Wednesday, June 25, 2008

Most Everybody's Qualified (For Something)

In a series of largely procedural moves that come as a surprise to absolutely no one, the Caps have extended qualifying offers to all of the team's NHL-level Restricted Free Agents: Eric Fehr, Boyd Gordon, Mike Green, Brooks Laich and Shaone Morrisonn. The team did not, however, tender offers to Stephen Werner or Jamie Hunt, who will now become unrestricted free agents (recall that last year the team qualified everyone except Jiri Novotny, Kris Beech and a bunch of farmhands).

The qualified players can now accept their qualifying offers, negotiate other deals with the team or test the RFA waters and hope to get offers from other clubs.

[Thanks to Dick Dillman Award winner Paul Rovnak for passing along the news.]

Update: Tarik's got more on RFA process (key dates, who has arbitration rights, etc.), and Corey has a must-read analysis on Brooks Laich's situation. I've said it before here and elsewhere that re-signing Laich might become the toughest decision among these RFAs and Corey, being smart, seems to agree with me.

3 comments:

Red Rover said...

There goes my dream of having a childhood friend and former teammate in Squirts in the NHL. Best of luck Stephen Werner, no longer the next Jeff Halpern.

Hooks Orpik said...

For some reason JP I don't share your concern about Laich. I think it's pretty open and shut the Caps will bring him back in the fold, just have to get the other bigger pieces (Green, starting goalie, goalie, Mo) in the puzzle first.

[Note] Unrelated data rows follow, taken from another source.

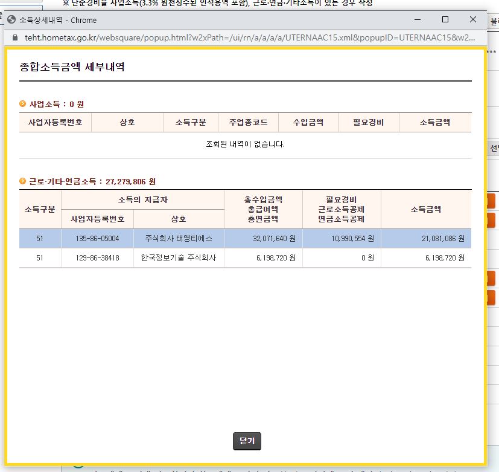Close the popup with the title bar X
Image resolution: width=499 pixels, height=472 pixels.
click(473, 20)
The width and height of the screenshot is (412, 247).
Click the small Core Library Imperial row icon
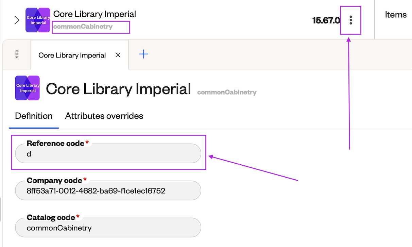coord(38,20)

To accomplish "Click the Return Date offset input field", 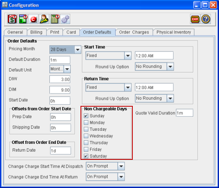I will pyautogui.click(x=60, y=150).
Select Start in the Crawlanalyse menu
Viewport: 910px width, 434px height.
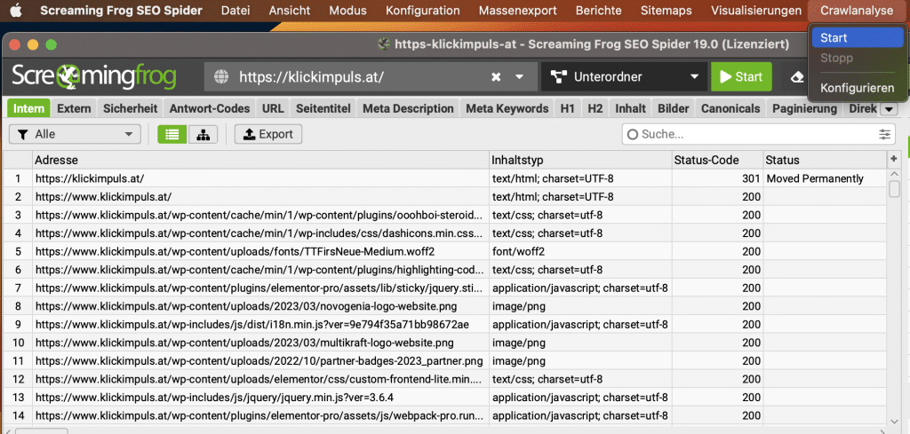[834, 38]
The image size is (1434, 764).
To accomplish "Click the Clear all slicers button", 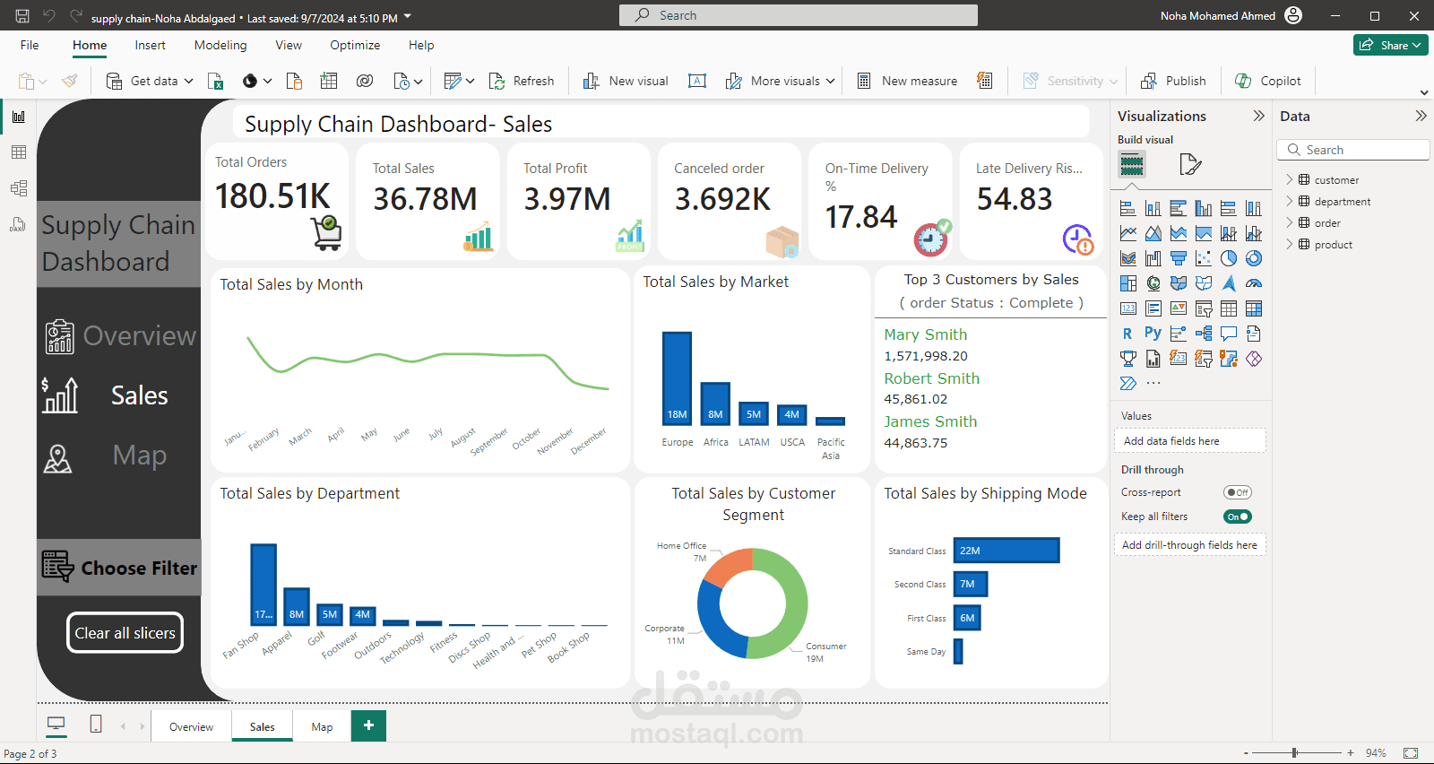I will (x=125, y=633).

I mean Laich's coming to the fanfest in July, right? What's that say about the Caps specifically getting him (and him coming). Maybe he's just in town, but I don't see why he would happen to be around and no other players would at the same time.

JP said...

@ Hooks: I'm not so concerned that he won't be back, I just think the two sides could be pretty far apart (in dollars and/or years, as Corey detailed beautifully) and if he doesn't sign an offer sheet with another team, they may stay that way.

On one hand, you have a guy who was mediocre (at best) at even strength and has had one good year.

On the other hand, his tears cure cancer.